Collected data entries
○ ○ ○

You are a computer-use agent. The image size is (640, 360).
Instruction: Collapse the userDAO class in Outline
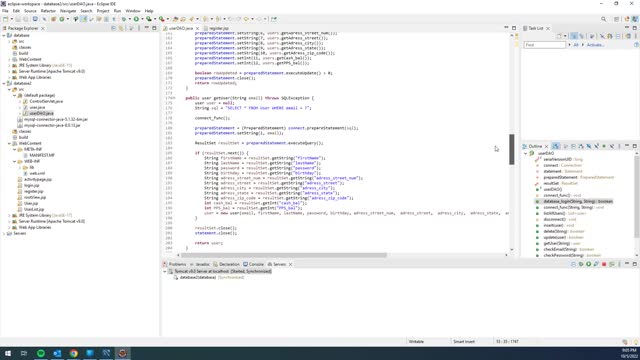pos(526,153)
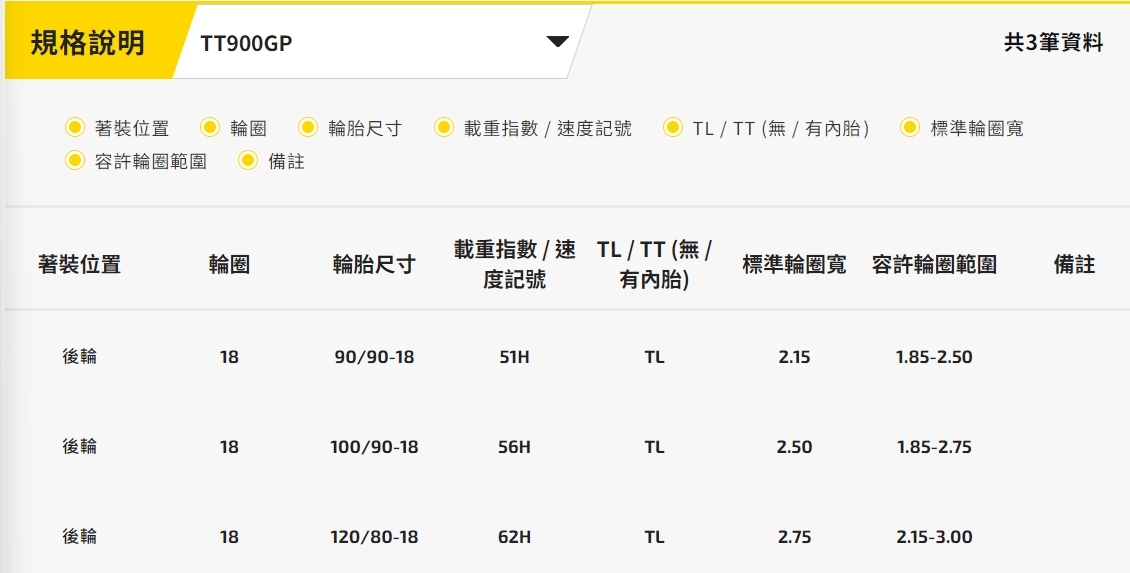Image resolution: width=1130 pixels, height=573 pixels.
Task: Open the TT900GP model dropdown arrow
Action: point(557,42)
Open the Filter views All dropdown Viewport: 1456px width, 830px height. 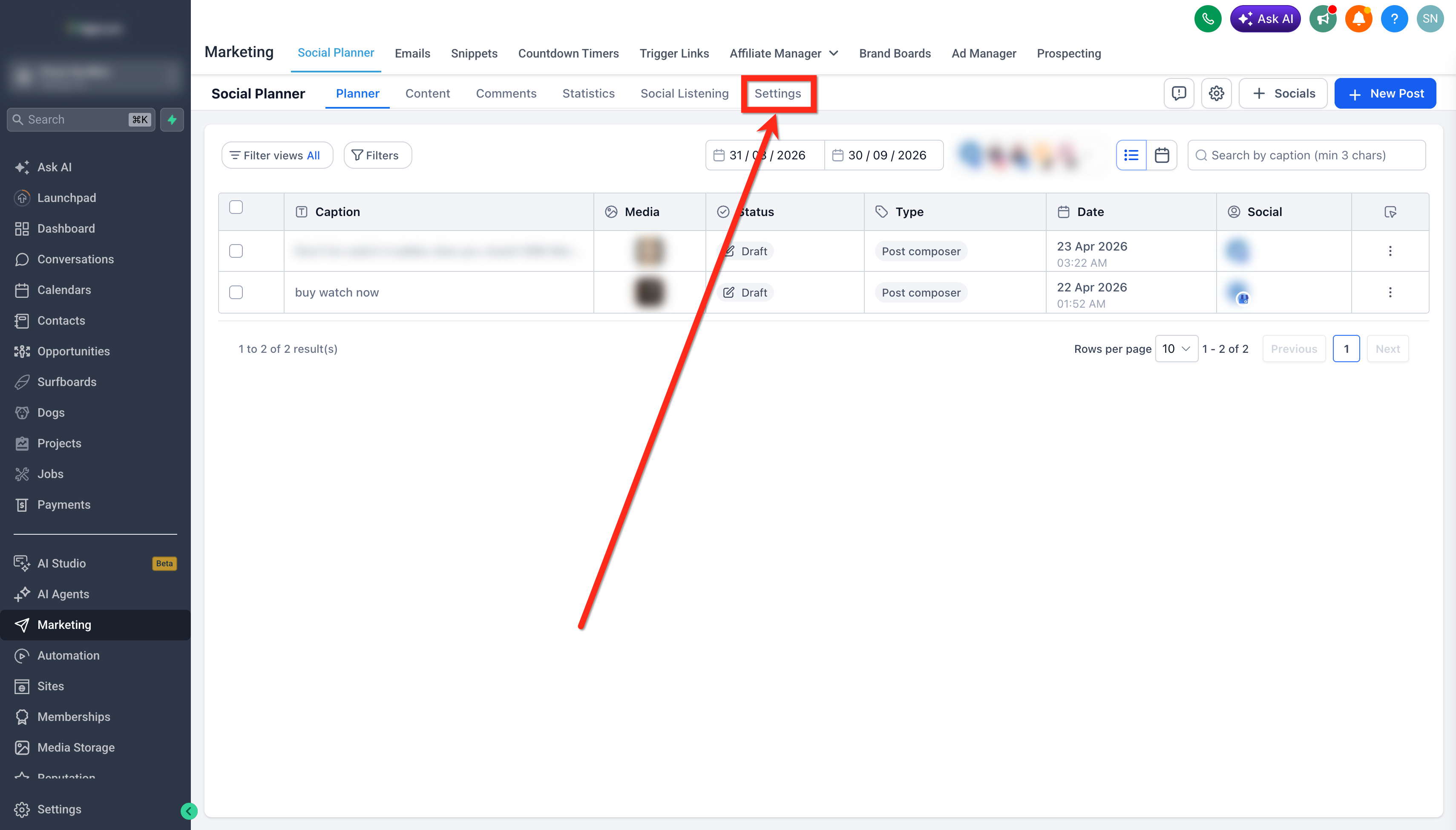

○ ○ ○

# [What you need to do]
Output a verbatim copy of all entries above; no pictures go in it.

# [Solution to this problem]
You are a computer-use agent. The image size is (640, 360).
Instruction: Collapse the userDAO class in Outline
pos(526,153)
Image resolution: width=1130 pixels, height=573 pixels.
Task: Open the TT900GP model dropdown arrow
Action: point(557,42)
Open the Filter views All dropdown Viewport: 1456px width, 830px height. 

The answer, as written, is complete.